- LISTED RECORDS:
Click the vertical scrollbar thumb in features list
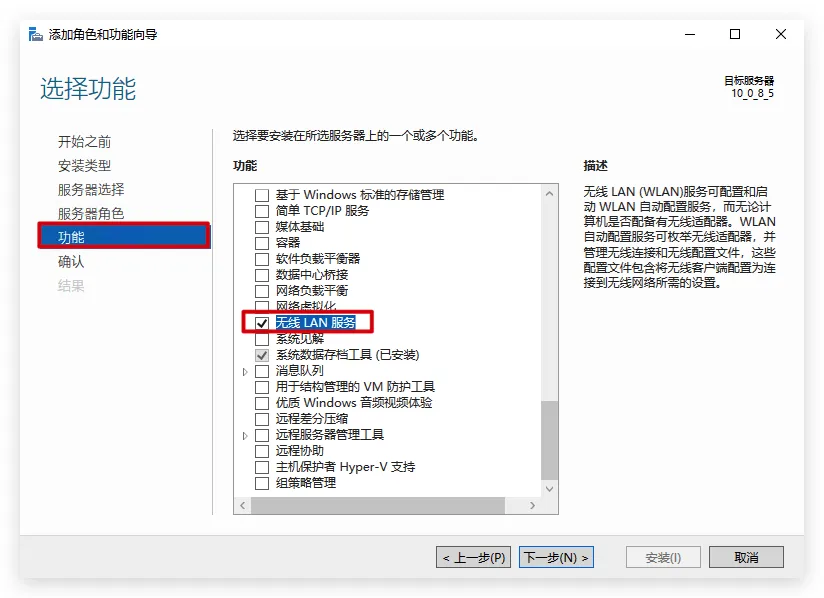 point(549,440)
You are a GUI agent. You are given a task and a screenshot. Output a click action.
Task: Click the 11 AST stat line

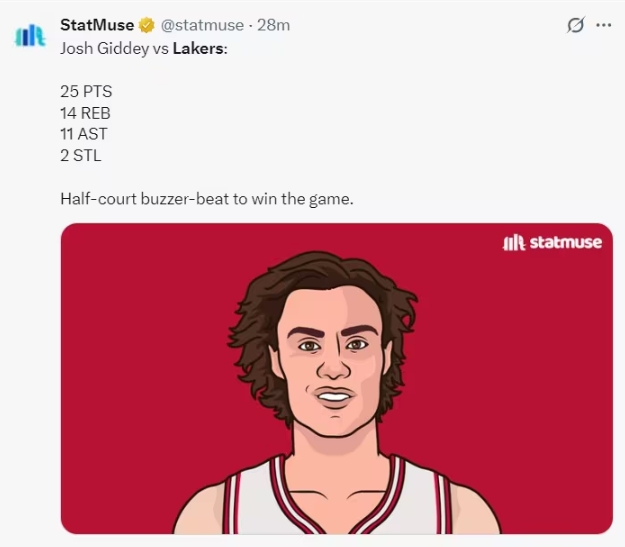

...

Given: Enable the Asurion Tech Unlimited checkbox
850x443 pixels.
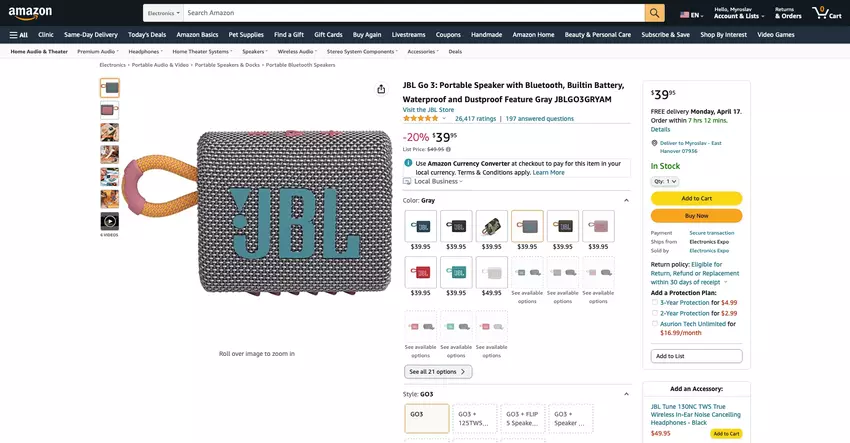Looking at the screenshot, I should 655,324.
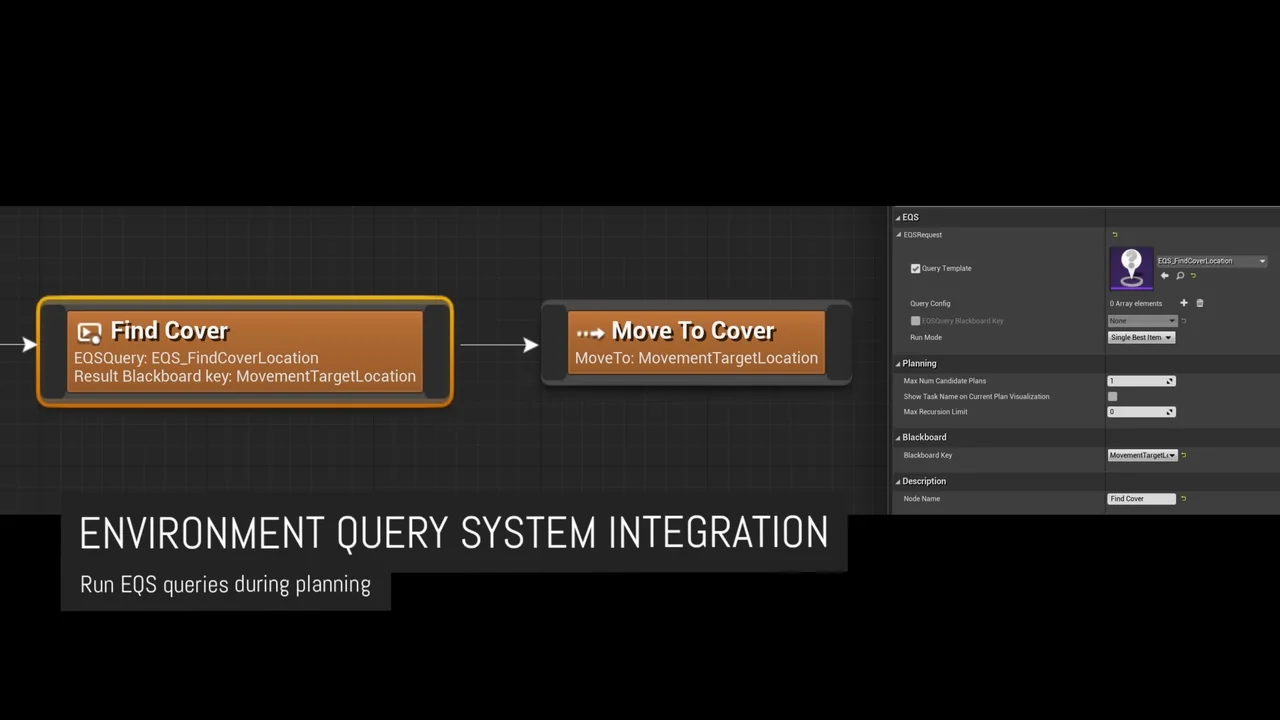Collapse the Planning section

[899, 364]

- TASK ITEM: From the listing above, restate verbatim the lines running from the one with "Click the vertical" through the one with "Task: Click the 11 AST stat line", inclusive, but not the pictures.

- EXERCISE OUTPUT:
Click the vertical scrollbar thumb in features list
 point(549,440)
You are a GUI agent. You are given a task and a screenshot. Output a click action.
Task: Click the 11 AST stat line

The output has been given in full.